月の表側の「マリウス丘」にある直径約50メートルの縦穴。月観測衛星かぐやが撮影した(JAXA提供) 月の表側の「マリウス丘」にある直径約50メートルの縦穴。月観測衛星かぐやが撮影した(JAXA提供)

 政府は1日、有人月探査の検討に着手する方針を決めた。米国が2020年代に建設を構想する月基地や、国際協力での月面着陸に参加する可能性を探る。文部科学省の有識者委員会が今後の宇宙探査に関する報告書案に明記した。政府の宇宙政策委員会も同日、同様の方針をまとめる。

 日米などが参加する国際宇宙ステーション(ISS)は24年にも運用を終える。米航空宇宙局(NASA)は後継の有人活動として、月の上空を周回する基地の建設を構想し、日本に参加を求めている。NASAは月基地を中継拠点として、30年代に有人火星飛行の実現を目指している。

 文科省の有識者委員会は国際宇宙探査の基本方針案に「月基地構想への参画や国際協力による着陸探査を念頭に、計画を具体化するよう検討を進めるべきだ」と記載した。
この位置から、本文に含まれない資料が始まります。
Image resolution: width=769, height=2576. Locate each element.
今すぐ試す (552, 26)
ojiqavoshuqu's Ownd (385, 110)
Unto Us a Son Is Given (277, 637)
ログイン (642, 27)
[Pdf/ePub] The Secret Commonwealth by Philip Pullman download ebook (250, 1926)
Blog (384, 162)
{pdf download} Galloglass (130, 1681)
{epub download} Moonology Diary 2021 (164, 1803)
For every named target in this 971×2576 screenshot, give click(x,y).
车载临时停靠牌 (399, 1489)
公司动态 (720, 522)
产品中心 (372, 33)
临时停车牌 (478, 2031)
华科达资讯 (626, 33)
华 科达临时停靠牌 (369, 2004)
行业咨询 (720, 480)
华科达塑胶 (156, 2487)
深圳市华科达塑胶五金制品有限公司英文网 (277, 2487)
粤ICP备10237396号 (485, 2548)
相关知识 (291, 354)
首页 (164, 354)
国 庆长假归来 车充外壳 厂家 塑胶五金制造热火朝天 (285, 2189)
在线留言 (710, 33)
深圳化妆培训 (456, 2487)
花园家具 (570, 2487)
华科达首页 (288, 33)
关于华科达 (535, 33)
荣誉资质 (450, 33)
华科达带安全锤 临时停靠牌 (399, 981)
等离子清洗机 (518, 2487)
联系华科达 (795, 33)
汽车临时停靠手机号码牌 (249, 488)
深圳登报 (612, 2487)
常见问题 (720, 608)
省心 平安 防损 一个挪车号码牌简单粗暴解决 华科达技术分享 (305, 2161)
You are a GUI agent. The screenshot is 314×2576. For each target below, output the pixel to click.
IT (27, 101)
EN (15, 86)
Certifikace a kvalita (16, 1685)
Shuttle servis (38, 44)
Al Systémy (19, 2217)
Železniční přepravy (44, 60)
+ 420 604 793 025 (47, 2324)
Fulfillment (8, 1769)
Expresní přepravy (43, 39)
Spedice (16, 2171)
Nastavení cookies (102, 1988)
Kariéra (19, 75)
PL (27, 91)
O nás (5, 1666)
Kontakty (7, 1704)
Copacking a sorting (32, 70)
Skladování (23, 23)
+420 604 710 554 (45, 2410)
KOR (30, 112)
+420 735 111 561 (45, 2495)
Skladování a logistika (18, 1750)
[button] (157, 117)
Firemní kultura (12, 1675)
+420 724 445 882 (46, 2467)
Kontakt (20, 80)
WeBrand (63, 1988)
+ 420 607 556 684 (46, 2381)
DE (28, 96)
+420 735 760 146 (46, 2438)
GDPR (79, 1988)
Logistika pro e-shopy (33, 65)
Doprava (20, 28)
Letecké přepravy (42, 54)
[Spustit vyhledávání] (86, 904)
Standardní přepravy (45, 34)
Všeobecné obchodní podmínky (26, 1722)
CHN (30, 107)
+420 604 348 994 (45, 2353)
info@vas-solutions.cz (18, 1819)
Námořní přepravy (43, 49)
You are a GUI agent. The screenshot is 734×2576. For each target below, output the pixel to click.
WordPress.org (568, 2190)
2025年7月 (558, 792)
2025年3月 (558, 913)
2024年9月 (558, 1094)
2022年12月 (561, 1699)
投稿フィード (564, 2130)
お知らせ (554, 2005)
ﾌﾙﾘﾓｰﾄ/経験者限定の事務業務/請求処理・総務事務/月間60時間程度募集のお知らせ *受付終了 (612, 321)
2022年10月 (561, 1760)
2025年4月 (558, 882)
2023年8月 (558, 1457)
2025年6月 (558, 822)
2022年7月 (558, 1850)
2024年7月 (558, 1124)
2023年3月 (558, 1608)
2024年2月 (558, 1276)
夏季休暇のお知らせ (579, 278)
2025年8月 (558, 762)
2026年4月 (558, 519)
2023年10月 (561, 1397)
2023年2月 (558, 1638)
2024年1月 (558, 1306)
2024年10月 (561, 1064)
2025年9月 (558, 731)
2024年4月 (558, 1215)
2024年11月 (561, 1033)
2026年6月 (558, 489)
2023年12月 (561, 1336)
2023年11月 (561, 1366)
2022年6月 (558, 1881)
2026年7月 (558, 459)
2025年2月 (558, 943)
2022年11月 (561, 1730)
宇宙政策委員会も宇宙基本計画の工程表案に同様の方針を盛り込み、年内に宇宙開発戦略本部で決定する。

 米国の月基地構想についてはロシアの宇宙開発公社が今年9月に協力を表明。日米は先月の首脳会談で宇宙探査の協力推進で一致した。ISS以後の有人活動が各国の重要な政策課題となる中、政府はこうした情勢を受けて検討に着手する方針を決めた。